### Problem requirements
Please return each line of the material below that contains the word "heading".

[Collected data entries]
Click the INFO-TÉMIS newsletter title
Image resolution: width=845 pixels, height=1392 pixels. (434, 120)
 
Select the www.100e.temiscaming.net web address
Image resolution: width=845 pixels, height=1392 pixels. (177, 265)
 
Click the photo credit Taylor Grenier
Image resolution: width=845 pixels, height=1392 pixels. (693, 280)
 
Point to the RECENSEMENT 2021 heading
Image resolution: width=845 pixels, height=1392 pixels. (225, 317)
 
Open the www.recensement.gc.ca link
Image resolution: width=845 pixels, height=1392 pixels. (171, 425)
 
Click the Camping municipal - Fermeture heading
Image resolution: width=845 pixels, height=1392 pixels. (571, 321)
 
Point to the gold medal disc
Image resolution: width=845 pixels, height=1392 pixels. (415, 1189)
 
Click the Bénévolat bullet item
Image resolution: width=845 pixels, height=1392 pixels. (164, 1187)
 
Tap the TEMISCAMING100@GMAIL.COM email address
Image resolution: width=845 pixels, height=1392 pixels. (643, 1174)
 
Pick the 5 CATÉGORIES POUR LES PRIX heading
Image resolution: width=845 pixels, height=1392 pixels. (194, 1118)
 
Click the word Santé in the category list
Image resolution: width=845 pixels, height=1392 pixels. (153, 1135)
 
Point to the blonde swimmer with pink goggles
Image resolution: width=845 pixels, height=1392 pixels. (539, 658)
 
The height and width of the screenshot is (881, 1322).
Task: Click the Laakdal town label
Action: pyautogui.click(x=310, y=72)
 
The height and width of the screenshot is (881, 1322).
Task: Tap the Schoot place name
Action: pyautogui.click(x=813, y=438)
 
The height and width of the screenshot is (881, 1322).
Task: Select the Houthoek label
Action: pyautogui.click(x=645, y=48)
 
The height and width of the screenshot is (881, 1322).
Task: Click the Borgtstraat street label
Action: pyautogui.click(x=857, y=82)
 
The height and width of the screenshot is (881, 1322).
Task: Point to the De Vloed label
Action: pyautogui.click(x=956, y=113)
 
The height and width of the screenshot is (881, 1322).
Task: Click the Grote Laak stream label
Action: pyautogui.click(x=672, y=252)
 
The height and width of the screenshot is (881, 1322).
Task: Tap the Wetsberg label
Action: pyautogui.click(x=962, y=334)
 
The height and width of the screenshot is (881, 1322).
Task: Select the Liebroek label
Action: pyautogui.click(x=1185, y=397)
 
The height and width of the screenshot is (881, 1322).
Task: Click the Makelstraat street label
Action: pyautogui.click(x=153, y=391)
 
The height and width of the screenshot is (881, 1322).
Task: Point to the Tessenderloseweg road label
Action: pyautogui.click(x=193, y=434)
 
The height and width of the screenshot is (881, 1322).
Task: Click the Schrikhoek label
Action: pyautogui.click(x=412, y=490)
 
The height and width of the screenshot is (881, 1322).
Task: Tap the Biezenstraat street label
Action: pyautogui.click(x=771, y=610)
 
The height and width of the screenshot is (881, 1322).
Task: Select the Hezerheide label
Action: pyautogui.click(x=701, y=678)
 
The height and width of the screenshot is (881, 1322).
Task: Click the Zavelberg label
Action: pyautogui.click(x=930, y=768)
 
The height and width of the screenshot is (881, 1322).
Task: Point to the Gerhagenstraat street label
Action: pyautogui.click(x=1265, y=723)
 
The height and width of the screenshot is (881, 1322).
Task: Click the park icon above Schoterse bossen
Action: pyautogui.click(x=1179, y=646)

### Result
Point to the RECENSEMENT 2021 heading
Click the Camping municipal - Fermeture heading
Pick the 5 CATÉGORIES POUR LES PRIX heading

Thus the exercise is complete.